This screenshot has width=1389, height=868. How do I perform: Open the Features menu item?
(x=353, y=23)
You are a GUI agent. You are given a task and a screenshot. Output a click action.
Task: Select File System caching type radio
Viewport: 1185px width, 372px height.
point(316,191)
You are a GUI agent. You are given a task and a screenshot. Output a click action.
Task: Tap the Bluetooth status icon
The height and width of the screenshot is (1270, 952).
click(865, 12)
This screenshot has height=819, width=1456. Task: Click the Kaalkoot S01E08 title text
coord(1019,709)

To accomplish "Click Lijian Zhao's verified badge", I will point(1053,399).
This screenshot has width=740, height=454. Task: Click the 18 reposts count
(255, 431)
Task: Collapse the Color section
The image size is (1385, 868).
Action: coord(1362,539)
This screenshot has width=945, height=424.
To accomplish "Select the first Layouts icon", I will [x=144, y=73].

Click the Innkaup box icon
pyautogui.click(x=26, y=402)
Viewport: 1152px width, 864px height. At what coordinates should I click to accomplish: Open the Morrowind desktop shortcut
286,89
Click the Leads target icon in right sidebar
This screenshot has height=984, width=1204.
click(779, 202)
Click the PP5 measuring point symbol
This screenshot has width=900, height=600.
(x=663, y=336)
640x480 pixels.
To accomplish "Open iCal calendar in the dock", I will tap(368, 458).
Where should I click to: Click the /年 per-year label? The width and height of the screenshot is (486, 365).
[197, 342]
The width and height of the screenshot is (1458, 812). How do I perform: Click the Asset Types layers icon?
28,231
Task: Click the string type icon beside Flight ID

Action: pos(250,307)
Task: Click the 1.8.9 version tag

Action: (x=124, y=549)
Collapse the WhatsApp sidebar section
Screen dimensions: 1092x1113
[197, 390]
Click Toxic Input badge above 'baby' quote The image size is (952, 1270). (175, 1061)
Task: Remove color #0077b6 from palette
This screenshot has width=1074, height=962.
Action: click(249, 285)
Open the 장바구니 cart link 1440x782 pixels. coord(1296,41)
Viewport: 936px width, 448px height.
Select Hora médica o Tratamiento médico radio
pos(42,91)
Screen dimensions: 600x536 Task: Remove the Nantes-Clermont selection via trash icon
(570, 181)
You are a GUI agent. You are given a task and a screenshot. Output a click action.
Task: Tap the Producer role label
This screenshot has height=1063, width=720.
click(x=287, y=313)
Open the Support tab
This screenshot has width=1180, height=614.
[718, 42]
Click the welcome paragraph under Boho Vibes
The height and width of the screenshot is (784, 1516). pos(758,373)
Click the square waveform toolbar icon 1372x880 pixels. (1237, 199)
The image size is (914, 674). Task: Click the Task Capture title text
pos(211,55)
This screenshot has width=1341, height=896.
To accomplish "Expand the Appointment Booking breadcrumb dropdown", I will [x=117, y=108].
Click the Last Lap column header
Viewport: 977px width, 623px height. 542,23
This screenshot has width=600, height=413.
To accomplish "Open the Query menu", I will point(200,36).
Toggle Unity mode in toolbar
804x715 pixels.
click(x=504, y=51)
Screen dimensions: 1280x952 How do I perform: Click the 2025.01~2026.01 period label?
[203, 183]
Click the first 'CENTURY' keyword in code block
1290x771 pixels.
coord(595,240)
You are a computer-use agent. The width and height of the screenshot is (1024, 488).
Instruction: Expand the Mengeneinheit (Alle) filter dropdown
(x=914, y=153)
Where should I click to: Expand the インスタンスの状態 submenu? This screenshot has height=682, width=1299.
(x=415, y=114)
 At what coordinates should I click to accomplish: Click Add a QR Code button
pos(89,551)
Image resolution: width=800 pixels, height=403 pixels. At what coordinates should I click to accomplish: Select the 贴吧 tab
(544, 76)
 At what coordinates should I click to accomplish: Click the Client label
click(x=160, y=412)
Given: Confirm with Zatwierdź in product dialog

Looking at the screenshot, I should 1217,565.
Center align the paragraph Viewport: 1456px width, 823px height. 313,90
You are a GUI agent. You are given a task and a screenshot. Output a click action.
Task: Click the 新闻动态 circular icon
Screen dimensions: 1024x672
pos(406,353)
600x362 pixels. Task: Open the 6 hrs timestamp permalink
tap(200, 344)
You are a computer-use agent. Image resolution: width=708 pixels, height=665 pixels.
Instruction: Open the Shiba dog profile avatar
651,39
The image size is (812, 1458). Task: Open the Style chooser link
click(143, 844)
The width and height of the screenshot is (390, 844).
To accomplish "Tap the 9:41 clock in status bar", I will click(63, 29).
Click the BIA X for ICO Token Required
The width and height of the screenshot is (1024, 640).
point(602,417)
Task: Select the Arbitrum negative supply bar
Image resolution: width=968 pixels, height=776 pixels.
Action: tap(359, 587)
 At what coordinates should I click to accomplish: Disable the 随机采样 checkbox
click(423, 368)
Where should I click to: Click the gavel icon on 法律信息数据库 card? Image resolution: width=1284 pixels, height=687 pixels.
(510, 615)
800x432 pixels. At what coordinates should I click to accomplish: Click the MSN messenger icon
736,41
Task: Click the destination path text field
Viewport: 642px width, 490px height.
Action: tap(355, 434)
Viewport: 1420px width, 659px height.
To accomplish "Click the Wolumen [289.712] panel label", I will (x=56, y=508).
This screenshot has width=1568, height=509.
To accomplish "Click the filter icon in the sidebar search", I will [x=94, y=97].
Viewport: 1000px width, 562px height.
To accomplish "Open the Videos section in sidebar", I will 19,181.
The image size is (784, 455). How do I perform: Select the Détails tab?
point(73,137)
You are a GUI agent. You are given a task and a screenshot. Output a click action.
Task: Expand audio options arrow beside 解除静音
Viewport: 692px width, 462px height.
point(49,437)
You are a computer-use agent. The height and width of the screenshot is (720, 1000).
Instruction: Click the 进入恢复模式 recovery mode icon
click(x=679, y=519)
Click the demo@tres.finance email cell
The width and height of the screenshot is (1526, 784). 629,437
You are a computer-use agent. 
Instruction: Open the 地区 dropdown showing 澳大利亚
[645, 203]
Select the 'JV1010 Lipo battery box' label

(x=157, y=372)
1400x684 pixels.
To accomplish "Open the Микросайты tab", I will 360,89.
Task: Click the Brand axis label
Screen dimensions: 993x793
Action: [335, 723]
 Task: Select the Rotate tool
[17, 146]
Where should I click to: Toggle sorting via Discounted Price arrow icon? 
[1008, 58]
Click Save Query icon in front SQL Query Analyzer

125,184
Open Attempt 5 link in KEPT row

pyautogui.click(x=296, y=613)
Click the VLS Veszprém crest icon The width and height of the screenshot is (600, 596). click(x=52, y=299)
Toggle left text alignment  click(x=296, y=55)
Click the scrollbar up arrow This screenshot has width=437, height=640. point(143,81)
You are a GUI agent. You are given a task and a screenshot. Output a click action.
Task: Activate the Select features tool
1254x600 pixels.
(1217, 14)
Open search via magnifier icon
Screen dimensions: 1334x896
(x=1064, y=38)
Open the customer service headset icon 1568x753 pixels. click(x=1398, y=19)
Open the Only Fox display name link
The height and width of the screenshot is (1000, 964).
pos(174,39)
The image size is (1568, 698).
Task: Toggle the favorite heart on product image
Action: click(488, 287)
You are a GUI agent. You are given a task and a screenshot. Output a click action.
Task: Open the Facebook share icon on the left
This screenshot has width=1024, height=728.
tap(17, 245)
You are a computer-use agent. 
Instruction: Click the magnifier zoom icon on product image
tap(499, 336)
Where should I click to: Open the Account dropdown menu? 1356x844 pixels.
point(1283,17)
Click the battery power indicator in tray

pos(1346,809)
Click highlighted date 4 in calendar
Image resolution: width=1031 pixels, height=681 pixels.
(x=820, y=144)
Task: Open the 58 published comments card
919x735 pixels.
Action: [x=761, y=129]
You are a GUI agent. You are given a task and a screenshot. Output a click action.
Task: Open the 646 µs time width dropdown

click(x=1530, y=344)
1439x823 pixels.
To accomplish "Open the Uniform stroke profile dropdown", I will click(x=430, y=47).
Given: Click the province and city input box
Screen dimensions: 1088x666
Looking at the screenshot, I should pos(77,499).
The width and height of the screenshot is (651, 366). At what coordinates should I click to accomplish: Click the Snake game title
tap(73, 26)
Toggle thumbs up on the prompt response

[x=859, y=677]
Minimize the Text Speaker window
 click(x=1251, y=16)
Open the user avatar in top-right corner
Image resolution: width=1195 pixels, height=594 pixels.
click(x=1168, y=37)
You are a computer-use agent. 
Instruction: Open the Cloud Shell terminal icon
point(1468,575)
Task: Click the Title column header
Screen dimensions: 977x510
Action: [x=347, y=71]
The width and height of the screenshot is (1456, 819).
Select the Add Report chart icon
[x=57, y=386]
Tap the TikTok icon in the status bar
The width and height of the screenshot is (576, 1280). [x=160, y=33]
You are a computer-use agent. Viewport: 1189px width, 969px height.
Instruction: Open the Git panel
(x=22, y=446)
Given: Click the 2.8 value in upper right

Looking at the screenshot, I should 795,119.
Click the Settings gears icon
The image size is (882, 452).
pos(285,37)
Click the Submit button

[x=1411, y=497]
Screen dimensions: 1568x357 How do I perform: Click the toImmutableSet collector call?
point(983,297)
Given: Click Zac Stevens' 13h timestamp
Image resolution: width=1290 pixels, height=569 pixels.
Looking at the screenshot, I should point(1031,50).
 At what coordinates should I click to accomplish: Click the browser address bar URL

□ □ □

▶ [HOW TO COMPLETE THIS TASK]:
Working through the entries above, copy every line in which "Collapse" is found.

▶ [RESULT OF THE EXERCISE]:
Task: Collapse the Color section
Collapse the WhatsApp sidebar section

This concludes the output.